The Company has entered into various agreements with certain of its employees and partners whereby these individuals receive loans which may be either wholly or in part repaid from the distribution earnings that the individual receives on some or all of their limited partnership interests or may be forgiven over a period of time. The forgivable portion of these loans is recognized as compensation expense over the life of the loan. From time to time, the Company may also enter into agreements with employees and partners to grant bonus and salary advances or other types of loans. These advances and loans are repayable in the timeframes outlined in the underlying agreements.

As of March 31, 2012 and December 31, 2011, the aggregate balance of these employee loans was $198.2 million and $192.7 million, respectively, and is included as “Loans, forgivable loans and other receivables from employees and partners, net” in the Company’s unaudited condensed consolidated statements of financial condition. Compensation expense for the above mentioned employee loans for the three months ended March 31, 2012 and 2011, was $7.0 million and $8.9 million, respectively. The compensation expense related to these employee loans is included as part of “Compensation and employee benefits” in the Company’s unaudited condensed consolidated statements of operations.

8.75% Convertible Notes

On April 1, 2010 BGC Holdings issued an aggregate of $150.0 million principal amount of 8.75% Convertible Senior Notes due 2015 (the “8.75% Convertible Notes”) to Cantor in a private placement transaction. The Company used the proceeds of the 8.75% Convertible Notes to repay at maturity $150.0 million aggregate principal amount of Senior Notes due April 1, 2010. The Company recorded interest expense related to the 8.75% Convertible Notes in the amount of $3.3 million for both the three months ended March 31, 2012 and 2011. See Note 16—“Notes Payable, Collateralized and Short-Term Borrowings,” for more information.

Controlled Equity Offerings/Payment of Commissions to CF&Co

As discussed in Note 4—“Unit Redemptions and Stock Transactions,” the Company has entered into controlled equity offering agreements with CF&Co, as the Company’s sales agent. For the three months ended March 31, 2012 and 2011, the Company was charged approximately $0.6 million and $0.2 million, respectively, for services provided by CF&Co. These expenses are included as part of “Professional and consulting fees” in the Company’s unaudited condensed consolidated statements of operations.

### Task requirements
1) Summarize the financial note excerpt in exactly two sentences.
2) From the financial note excerpt, extract the passage starting with "On April 1, 2010" and going on through "for more information.".
The rows that follow are not needed for any of the work here.

### Data records
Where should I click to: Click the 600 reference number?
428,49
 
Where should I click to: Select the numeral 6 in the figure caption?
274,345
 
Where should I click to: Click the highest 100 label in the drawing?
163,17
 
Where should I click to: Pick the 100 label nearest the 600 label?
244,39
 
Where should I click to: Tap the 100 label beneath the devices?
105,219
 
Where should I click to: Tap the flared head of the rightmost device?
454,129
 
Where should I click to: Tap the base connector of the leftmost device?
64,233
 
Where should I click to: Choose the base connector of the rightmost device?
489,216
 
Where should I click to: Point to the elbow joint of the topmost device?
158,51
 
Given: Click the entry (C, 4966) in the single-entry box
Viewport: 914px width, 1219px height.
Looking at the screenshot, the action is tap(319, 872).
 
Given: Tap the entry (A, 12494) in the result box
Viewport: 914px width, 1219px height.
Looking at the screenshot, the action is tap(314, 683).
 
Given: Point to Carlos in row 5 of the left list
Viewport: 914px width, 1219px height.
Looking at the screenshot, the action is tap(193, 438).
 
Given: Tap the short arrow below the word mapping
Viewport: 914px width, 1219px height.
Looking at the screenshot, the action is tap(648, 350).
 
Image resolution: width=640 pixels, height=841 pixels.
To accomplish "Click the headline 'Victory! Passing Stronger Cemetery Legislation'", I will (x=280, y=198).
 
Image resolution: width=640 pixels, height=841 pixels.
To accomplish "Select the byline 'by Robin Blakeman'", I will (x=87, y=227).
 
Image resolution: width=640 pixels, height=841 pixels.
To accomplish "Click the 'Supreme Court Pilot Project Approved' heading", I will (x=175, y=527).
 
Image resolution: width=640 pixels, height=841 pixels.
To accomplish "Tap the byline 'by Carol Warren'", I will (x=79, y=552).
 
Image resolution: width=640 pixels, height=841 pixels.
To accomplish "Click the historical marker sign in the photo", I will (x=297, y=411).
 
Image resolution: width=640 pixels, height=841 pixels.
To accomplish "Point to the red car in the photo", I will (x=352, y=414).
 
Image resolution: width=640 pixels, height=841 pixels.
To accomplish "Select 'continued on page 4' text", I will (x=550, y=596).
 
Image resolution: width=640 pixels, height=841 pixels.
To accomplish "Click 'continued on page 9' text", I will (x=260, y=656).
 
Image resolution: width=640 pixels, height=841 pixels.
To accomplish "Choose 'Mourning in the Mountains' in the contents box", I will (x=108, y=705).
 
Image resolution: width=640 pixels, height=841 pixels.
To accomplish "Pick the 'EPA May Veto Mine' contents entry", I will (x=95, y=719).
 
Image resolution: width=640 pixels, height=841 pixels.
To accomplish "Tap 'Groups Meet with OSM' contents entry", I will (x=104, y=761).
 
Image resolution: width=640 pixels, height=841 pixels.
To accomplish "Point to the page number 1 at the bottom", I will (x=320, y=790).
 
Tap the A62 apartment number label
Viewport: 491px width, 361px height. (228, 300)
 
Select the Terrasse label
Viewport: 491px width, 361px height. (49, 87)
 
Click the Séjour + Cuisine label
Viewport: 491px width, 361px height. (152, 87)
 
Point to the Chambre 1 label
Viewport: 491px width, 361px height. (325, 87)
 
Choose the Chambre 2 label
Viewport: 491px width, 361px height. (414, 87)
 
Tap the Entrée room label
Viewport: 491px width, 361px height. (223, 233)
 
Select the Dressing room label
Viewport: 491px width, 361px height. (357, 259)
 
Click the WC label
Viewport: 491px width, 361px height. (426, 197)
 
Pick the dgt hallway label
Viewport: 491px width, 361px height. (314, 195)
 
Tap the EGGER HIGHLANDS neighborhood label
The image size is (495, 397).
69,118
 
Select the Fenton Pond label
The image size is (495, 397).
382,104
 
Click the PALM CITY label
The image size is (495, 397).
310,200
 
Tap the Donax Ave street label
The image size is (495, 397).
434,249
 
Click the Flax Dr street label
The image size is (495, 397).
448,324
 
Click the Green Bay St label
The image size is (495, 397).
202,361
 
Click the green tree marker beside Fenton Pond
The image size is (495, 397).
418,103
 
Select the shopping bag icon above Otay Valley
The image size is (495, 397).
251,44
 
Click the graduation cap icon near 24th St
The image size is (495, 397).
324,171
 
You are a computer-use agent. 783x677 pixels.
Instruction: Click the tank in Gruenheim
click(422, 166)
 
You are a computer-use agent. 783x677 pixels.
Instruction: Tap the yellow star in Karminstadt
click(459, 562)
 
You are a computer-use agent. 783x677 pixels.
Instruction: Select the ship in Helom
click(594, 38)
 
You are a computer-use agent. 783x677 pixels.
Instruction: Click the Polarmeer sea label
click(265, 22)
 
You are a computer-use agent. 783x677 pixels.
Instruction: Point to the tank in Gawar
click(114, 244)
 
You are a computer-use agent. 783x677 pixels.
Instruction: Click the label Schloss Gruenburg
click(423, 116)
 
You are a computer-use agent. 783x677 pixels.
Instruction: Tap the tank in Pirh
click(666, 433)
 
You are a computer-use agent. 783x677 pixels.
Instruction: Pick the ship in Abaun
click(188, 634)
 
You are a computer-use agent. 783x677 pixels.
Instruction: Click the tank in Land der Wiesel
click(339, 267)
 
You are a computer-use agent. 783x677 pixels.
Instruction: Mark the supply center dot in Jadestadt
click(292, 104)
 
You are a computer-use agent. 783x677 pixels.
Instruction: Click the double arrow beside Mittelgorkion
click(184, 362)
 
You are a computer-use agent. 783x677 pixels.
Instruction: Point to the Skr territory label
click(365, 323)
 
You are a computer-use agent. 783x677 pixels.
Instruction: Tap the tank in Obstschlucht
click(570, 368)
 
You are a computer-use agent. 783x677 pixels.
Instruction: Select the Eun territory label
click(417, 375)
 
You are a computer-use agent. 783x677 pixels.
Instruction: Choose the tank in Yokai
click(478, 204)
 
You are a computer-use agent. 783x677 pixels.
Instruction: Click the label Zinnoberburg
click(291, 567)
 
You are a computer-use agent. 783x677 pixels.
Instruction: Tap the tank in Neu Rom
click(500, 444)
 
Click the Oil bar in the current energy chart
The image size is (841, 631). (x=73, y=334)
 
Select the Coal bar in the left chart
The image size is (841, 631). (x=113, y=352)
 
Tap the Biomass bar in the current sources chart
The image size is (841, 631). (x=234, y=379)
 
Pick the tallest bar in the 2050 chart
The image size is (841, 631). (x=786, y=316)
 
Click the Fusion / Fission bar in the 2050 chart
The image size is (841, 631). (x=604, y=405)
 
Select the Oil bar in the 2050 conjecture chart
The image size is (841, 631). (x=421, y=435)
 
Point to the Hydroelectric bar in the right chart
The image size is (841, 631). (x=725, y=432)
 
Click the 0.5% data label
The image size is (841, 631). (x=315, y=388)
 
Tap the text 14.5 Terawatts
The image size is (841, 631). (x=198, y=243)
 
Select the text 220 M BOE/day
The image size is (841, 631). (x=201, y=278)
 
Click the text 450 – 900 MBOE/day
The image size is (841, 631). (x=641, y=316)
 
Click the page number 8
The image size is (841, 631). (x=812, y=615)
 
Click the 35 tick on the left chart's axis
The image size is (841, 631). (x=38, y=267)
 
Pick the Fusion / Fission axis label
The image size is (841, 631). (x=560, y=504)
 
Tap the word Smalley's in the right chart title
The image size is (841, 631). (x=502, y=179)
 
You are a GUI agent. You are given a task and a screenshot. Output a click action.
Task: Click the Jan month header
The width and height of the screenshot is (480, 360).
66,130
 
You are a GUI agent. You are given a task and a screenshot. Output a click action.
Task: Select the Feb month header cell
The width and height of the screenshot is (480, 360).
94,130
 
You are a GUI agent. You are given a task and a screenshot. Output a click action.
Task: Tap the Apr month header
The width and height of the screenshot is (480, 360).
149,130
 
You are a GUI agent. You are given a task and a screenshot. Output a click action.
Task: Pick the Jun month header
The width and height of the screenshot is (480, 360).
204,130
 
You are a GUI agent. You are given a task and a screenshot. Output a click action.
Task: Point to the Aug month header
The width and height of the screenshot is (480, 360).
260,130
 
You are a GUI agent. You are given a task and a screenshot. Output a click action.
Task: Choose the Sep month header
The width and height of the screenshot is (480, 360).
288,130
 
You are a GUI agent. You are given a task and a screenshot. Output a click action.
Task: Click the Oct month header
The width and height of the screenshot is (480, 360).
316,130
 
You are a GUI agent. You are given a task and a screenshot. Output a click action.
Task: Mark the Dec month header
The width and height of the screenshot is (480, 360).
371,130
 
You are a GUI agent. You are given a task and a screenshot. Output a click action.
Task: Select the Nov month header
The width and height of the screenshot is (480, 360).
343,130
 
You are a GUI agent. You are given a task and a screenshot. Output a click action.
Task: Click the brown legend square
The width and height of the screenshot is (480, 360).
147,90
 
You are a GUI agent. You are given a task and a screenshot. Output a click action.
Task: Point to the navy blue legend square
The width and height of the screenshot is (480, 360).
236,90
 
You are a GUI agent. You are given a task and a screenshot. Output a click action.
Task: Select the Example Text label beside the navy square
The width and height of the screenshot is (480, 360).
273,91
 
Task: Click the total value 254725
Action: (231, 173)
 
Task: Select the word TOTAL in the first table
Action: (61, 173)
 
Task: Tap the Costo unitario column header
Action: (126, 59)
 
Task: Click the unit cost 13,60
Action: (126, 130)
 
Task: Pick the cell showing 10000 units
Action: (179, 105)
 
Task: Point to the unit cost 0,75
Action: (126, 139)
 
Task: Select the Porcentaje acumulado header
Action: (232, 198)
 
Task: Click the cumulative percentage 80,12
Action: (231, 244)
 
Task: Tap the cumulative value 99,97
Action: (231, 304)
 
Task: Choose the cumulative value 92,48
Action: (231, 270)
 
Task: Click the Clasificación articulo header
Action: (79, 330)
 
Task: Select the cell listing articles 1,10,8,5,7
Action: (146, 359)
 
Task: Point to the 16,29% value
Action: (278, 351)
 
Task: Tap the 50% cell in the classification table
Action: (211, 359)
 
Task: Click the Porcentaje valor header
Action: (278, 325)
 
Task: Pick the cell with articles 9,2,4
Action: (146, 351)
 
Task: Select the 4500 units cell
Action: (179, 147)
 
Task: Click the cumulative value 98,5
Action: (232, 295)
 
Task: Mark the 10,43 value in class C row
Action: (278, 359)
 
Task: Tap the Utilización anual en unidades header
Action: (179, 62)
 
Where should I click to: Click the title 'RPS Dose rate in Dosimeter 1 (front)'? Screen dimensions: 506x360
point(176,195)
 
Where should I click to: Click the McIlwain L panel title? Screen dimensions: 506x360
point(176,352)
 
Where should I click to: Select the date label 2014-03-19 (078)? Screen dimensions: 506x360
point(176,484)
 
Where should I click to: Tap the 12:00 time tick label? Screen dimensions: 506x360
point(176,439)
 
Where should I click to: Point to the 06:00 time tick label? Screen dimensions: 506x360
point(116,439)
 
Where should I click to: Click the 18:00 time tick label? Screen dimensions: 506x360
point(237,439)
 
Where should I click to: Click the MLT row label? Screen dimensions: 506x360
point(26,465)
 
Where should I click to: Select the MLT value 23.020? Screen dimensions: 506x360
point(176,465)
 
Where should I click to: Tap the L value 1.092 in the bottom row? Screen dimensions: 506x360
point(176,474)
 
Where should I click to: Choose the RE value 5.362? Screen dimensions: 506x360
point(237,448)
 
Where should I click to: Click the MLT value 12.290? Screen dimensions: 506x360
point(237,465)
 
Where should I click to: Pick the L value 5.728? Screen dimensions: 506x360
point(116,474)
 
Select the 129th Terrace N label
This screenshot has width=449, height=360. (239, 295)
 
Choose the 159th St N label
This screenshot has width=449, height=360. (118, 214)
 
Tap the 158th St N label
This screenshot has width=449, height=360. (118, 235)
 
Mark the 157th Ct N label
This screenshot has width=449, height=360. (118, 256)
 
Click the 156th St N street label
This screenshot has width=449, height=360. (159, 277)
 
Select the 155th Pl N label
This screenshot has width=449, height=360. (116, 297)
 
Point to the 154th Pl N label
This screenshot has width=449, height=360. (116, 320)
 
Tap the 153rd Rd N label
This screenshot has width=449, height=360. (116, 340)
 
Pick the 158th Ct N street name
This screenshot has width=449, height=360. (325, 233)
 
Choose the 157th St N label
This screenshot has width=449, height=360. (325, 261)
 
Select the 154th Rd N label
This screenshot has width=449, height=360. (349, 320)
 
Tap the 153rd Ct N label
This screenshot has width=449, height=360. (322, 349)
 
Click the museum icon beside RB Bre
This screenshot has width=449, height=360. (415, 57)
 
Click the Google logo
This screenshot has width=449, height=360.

### Problem solutions
1) The Company makes loans and advances to certain employees and partners that may be repaid from partnership distributions or forgiven over time, and the employee loan balance was $198.2 million as of March 31, 2012, with related compensation expense of $7.0 million for that quarter. BGC Holdings also issued $150.0 million of 8.75% Convertible Senior Notes to Cantor in 2010 to repay maturing Senior Notes, and the Company paid CF&Co about $0.6 million in the first quarter of 2012 for services as its sales agent under controlled equity offering agreements.

2)
On April 1, 2010 BGC Holdings issued an aggregate of $150.0 million principal amount of 8.75% Convertible Senior Notes due 2015 (the “8.75% Convertible Notes”) to Cantor in a private placement transaction. The Company used the proceeds of the 8.75% Convertible Notes to repay at maturity $150.0 million aggregate principal amount of Senior Notes due April 1, 2010. The Company recorded interest expense related to the 8.75% Convertible Notes in the amount of $3.3 million for both the three months ended March 31, 2012 and 2011. See Note 16—“Notes Payable, Collateralized and Short-Term Borrowings,” for more information.